▶ **Parts of the exercise**
A. In the excerpt about torpedo boat No. 191, what mean speed did the boat reach during its trials on the Thames?
B. List every person named in the excerpt about torpedo boat No. 191.

----- Excerpted text -----

To put the corps on a professional basis, the services of an instructor was sought from the Royal Engineers of the British Army, and a good recruit was signed up. He was Quarter Master Sergeant J. Falconer, RE, a man who was to prove exceedingly popular with the colonials, and also a man who really knew his job.
No. 191 was built as a part of an order for eight second class torpedo boats of one basic type, four for New Zealand, and four for Australian Colonial Governments. The boat underwent trials on the Thames on 24th January 1884, attaining a mean speed of 17.221 knots, after making six runs over the measured mile. The spar torpedo gear was tested at 12 knots, with circling runs to both port and starboard, with good results. Trials completed, No. 191 was placed aboard the steamer Abington for delivery to Hobart. On 1st May 1884, the torpedo boat was off-loaded in Hobart, and then towed to John Lucas’ Boatyard, at Battery Point, Hobart, to have her machinery fitted. The propulsion unit is described as ‘Compound, surface condensing, air pump worked by a rocker arm from LP cylinder. Locomotive boiler with Belpair fire box, 130 PSI working pressure. McEvoy spar torpedo.’
Evidently there was no great appreciation of the maintenance of the boat, as on 14th June 1884, Colonel W.V. Legge, Commandant Tasmanian Forces, wrote to the Chief Secretary requesting that a mechanic be appointed as caretaker, with the main duty of getting the boat into working order. The next time that No. 191 came into the news was the visit by Chief Engineer W. Giles and Lieutenant T.C. Fenton of HMS Nelson, on 10th October 1884, when they were requested to investigate the failure of the generator (termed by these officers as ‘dynamo-electric machinery‘). In their report, these officers stated that steam had been raised and the boat given a trial run, the trial being reported as successful. At this time the boat was housed in a specially built boathouse, and appears to have spent more time out of the water than in. It appears that a Mr. Pitfield had been engaged as the engineer of the boat, and it was probably he that supervised the fitting of the machinery.

----- Source data -----

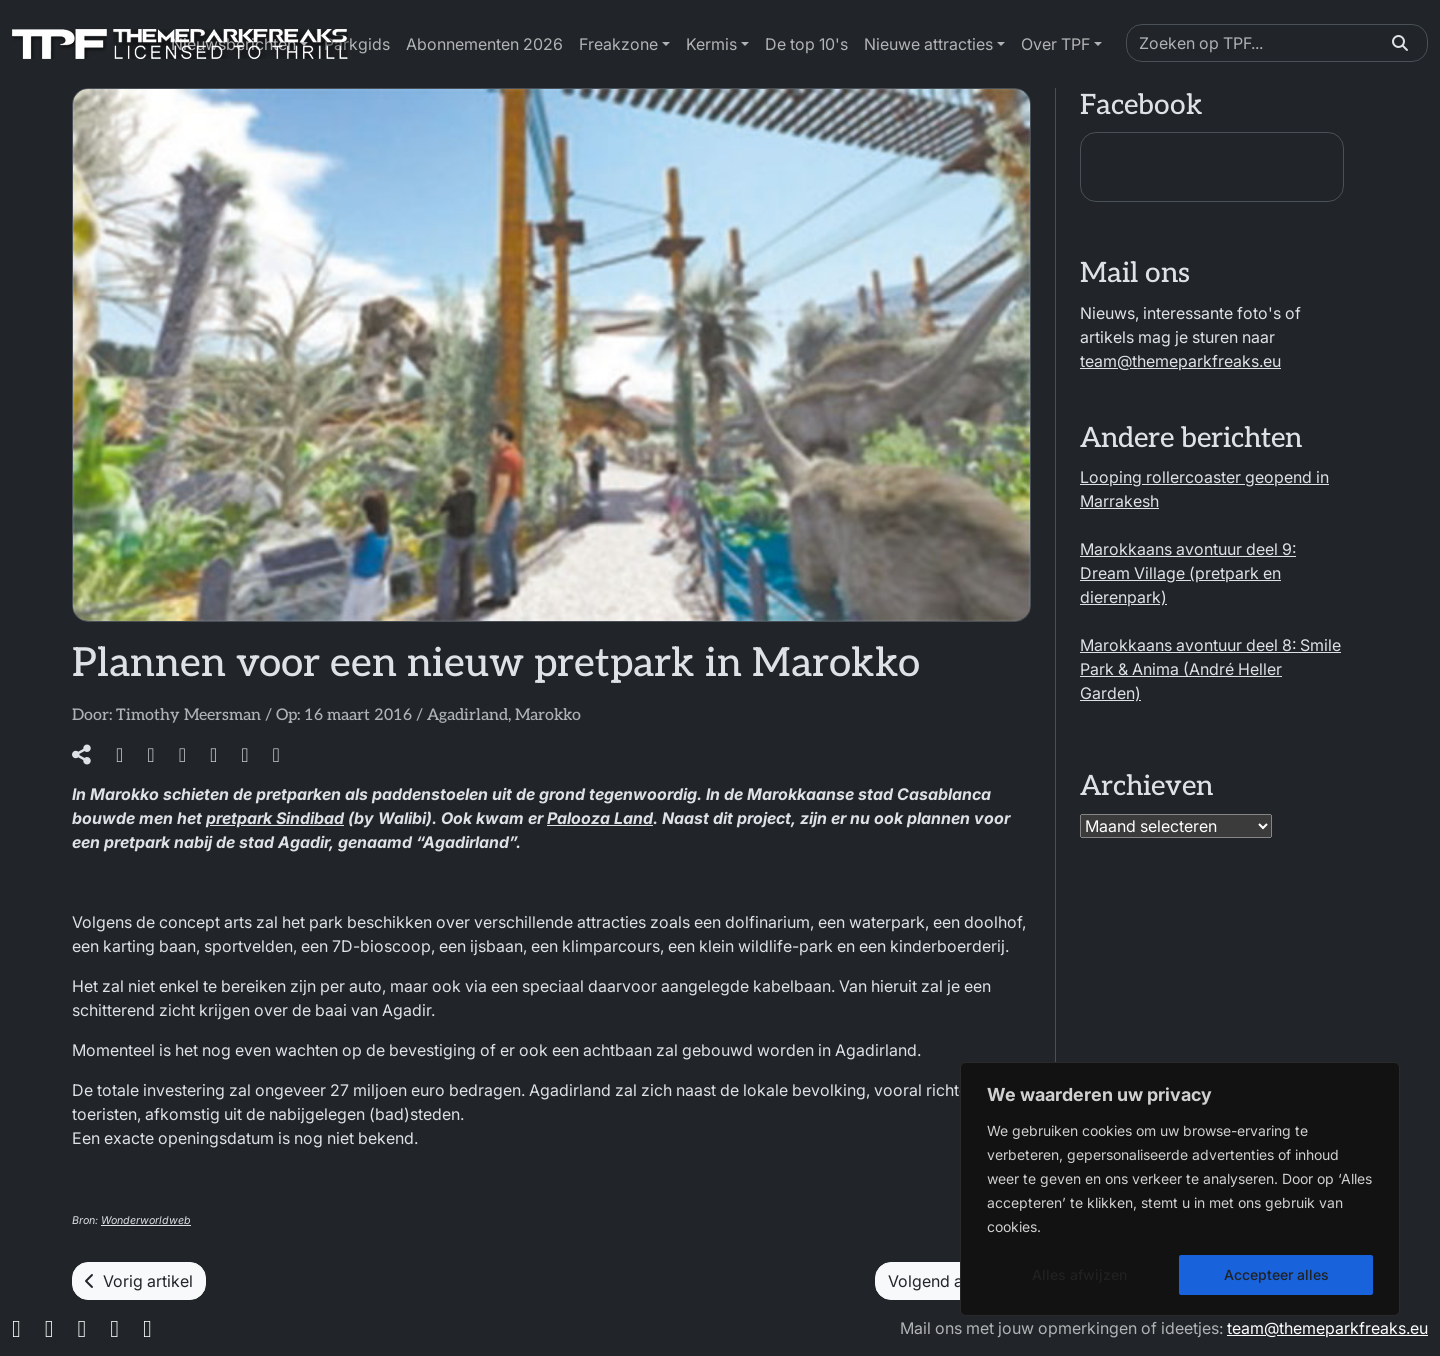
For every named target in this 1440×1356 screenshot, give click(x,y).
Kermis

-----

▶ **Task answers**
A. 17.221 knots

B.
- Quarter Master Sergeant J. Falconer
- John Lucas
- Colonel W.V. Legge
- Chief Engineer W. Giles
- Lieutenant T.C. Fenton
- Mr. Pitfield